Tugas-tugas militer juga bukan hanya sebagai aparatur negara dalam menjaga
keamanan, tapi juga berperan dalam berbagai kebijakan politik. Para perwira
tersebut kemudian membentuk Dewan Komando Revolusi (RCC), yang pada
akhirnya mengubah bentuk negara Mesir (Widyarsa, 2012: 275).
Setahun setelah pembentukannya, RCC membubarkan bentuk negara
monarki dan mendeklarasikan Mesir sebagai negara Republik. Pada 1954, Gamal
Abdul Nasser resmi menjadi Presiden Mesir yang sah dengan Mesir yang telah
berbentuk republik. Kelompok Ikhwa>nul Muslimi>n (IM) yang didirikan oleh
Hasan Al-Banna dilarang keras setelah rezim militer mulai berkuasa. Hal ini
menjadikan kekuasaan militer semakin kuat dalam ranah perpolitikan di Mesir.
Kalangan ilmuwan pada tahun 1950-an juga menganggap militer sebagai badan
1
2
otonom yang memiliki tingkat progesitas tinggi dalam proses demokratisasi
(Cook, 2007: 14). Dalam hal ini, politik menjadi tumpuan utama dalam
peningkatan peran militer di Mesir.
Nasser berambisi untuk menjadikan Mesir sebagai negara yang benar-benar
berada dibawah kendalinya. Hal itu dibuktikan dari berbagai kebijakannya yang
bersifat condong pada kekuasaan serta penyelesaian urusan-urusan yang tergolong
singkat. Setelah semua tuntas, konstitusi baru yang telah disahkan menjadikan
posisi presiden semakin kuat. Di sisi lain, Nasser ingin menyatukan negara-negara
Arab setelah melihat pasca PD I dunia Arab terpecah menjadi beberapa wilayah.

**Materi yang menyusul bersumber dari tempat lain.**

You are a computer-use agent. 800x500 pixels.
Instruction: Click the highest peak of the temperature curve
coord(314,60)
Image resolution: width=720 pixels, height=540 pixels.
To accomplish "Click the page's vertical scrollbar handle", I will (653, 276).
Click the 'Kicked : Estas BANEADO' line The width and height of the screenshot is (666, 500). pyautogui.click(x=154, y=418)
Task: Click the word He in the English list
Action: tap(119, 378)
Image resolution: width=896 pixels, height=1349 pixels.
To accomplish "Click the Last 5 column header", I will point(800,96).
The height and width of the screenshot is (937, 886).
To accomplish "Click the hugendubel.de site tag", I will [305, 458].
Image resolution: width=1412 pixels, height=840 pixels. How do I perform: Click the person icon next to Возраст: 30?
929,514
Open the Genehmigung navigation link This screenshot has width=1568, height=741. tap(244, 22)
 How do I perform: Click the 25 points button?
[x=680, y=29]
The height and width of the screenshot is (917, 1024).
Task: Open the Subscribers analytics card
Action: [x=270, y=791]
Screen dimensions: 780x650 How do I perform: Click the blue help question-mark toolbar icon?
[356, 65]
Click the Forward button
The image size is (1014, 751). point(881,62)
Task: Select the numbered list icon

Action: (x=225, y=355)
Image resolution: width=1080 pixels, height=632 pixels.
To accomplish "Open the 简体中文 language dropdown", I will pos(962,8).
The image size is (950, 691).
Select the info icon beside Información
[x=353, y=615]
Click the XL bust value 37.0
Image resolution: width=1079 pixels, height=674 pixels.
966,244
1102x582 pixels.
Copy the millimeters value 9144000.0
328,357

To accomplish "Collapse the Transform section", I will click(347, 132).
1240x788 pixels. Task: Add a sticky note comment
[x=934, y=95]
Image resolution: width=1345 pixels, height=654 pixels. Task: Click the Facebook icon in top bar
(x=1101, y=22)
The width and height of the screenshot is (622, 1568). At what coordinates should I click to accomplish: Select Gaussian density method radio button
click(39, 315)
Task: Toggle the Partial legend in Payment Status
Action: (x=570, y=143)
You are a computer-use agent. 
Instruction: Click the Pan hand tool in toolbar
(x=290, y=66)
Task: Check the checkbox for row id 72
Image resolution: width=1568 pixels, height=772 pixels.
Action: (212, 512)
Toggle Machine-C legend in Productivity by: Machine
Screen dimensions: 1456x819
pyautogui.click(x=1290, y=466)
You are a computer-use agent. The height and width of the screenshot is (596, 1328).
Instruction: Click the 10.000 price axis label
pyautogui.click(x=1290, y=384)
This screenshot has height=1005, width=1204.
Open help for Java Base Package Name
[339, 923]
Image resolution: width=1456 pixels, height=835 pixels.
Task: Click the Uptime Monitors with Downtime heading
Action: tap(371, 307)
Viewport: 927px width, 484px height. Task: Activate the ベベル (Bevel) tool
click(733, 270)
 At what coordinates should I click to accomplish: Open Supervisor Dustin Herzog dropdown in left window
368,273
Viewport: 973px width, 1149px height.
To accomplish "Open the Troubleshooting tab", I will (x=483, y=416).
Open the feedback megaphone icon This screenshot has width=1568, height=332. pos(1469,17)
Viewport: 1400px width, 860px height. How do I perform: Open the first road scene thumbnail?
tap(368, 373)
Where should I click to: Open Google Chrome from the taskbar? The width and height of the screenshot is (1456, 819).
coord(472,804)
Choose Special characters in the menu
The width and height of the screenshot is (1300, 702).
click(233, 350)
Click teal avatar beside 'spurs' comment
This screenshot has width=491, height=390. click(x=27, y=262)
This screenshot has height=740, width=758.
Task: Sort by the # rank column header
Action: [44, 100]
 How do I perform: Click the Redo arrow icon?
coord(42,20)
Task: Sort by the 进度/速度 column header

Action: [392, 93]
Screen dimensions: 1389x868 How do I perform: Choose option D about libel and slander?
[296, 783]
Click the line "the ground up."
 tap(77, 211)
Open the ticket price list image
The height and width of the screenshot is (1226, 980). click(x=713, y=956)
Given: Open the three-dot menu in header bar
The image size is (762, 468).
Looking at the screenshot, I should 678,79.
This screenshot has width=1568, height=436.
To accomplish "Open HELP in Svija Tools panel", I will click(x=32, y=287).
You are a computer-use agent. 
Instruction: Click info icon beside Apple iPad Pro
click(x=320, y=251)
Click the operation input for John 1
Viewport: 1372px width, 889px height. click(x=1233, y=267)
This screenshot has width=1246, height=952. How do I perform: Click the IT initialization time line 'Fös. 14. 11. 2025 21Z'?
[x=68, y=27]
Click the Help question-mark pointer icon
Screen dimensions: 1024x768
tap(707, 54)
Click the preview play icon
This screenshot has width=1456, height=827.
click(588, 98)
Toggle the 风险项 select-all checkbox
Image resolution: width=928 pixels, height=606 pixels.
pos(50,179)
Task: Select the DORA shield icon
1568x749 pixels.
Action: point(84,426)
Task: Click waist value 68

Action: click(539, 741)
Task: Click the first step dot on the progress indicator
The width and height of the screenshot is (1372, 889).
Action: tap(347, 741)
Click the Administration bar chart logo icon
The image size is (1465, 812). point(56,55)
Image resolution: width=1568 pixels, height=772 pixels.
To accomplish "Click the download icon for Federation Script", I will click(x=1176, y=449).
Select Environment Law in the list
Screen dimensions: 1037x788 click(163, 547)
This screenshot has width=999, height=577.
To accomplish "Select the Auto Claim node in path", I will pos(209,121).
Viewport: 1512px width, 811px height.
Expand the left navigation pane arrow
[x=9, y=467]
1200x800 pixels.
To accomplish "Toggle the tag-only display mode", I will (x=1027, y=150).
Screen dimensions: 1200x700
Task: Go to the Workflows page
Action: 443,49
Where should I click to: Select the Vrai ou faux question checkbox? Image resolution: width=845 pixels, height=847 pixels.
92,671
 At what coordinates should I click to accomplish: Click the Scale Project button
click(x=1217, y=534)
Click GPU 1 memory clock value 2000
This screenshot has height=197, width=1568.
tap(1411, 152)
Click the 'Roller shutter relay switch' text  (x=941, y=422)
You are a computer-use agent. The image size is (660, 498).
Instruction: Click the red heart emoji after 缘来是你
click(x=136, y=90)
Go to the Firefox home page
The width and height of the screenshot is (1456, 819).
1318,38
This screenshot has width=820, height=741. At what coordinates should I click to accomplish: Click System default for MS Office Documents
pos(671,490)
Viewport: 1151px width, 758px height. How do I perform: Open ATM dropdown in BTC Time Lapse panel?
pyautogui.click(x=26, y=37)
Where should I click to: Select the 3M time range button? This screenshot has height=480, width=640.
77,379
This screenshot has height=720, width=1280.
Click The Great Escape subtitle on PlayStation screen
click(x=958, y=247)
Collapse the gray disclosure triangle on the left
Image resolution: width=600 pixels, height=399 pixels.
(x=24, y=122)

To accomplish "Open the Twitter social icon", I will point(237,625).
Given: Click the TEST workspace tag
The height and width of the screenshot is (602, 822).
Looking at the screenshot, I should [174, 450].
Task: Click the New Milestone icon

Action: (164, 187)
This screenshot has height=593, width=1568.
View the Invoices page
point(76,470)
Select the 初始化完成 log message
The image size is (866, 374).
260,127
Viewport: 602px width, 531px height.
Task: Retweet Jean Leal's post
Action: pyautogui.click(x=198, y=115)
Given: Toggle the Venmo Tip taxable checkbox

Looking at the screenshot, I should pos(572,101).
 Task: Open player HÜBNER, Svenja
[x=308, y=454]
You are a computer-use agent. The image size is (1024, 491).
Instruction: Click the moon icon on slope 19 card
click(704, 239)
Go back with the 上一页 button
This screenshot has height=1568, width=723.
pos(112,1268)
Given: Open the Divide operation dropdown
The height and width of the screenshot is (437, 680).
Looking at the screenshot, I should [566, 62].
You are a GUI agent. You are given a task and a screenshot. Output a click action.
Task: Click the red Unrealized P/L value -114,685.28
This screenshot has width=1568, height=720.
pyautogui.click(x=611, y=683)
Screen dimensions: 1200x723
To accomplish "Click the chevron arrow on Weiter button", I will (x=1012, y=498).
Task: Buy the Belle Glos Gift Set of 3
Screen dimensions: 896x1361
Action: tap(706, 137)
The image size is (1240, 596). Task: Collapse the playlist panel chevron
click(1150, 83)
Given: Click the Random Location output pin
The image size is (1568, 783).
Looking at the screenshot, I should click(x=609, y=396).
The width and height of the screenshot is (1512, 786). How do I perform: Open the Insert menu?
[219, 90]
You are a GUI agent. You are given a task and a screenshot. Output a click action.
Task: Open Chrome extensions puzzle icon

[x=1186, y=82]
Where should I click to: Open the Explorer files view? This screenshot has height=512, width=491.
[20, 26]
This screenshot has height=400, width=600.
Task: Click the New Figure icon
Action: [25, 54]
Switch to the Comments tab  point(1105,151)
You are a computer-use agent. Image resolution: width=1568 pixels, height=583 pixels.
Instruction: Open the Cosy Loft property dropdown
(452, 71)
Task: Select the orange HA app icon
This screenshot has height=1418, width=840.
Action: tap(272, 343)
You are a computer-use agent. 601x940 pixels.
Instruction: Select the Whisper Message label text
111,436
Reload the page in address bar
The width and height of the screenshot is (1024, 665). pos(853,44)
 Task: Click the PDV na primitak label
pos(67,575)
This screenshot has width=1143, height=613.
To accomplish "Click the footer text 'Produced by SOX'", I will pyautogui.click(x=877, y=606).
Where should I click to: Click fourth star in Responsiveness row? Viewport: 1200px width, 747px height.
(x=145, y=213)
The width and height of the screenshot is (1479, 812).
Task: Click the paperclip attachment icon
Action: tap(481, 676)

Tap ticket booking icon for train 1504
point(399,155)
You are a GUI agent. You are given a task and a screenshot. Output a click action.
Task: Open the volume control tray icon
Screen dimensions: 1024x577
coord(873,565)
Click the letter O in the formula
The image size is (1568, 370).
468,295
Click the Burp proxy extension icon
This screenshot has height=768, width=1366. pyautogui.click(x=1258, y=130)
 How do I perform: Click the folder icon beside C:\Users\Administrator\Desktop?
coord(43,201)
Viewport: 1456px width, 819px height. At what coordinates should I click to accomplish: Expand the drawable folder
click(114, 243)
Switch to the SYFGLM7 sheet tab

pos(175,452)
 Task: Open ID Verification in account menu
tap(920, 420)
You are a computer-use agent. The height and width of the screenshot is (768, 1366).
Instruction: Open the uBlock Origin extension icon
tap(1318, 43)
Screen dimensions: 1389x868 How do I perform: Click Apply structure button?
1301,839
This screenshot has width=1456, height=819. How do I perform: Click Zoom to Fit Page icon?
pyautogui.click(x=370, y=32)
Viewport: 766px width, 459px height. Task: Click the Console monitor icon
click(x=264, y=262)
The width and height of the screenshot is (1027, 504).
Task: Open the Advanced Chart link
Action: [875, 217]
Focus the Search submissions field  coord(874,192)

Namun usaha itu tidak membuahkan hasil.
Pemerintahan selanjutnya dipegang oleh Anwar Sadat yang juga berasal dari
kelompok militer. Sadat tidak seperti Nasser yang memperjuangkan nasionalisme
atau persatuan Arab. Sadat adalah penganut nasionalisme Mesir dan liberalis
(Sihbudi dkk, 1933: 94). Berbeda dengan Nasser, Sadat mengeluarkan kebijakan
dengan memperbolehkan sistem multi partai. Namun, ia juga mendirikan Partai
Nasional Demokrat (NDP). NDP tidak jauh berbeda dengan partai Persatuan
Sosialis Arab (ASU) yang pernah didirikan oleh Nasser. NDP berperan sebagai
basis kekuatan Sadat dalam melancarkan strategi politiknya. Meskipun dia
memperbolehkan sistem multi partai serta kebebasan pers yang dimulai sejak
perubahan konstitusi Mesir tahun 1980 dan 1981, NDP tetap menjadi partai
terbesar yang mendominasi pemerintahan dan tidak dapat tersaingi oleh partai-
partai lain.
Pemerintahan selanjutnya berpindah ke tangan Hosni Mubarak yang untuk
ketiga kalinya berasal dari kelompok militer. Hosni Mubarak adalah pemimpin
3
Mesir yang terlama. Masa jabatan hingga tiga puluh tahun memberikan kesan
tersendiri bagi Mesir sebagai negara yang perkasa akan kemiliteran. Kebijakan-
kebijakan yang dikeluarkan oleh Mubarak tidak jauh berbeda dengan para
pendahulunya. Meskipun kebebasan dalam partai politik lebih longgar dari pada
masa sebelumnya, NDP yang merupakan partai pemerintah masih unggul
dibanding partai lainnya. Ini terlihat saat pemilu Mei 1984, NDP memperoleh
390 kursi dalam pemerintahan, sedangkan partai Wafd Baru yang berkoalisi
dengan IM hanya memperoleh 58 kursi (Sihbudi dkk, 1933: 96). Mubarak ingin
menghidupkan Demokrasi di Mesir, namun dia juga telah memastikan bahwa
kelompoknya tetap akan menduduki posisi tertinggi dalam pemerintahan.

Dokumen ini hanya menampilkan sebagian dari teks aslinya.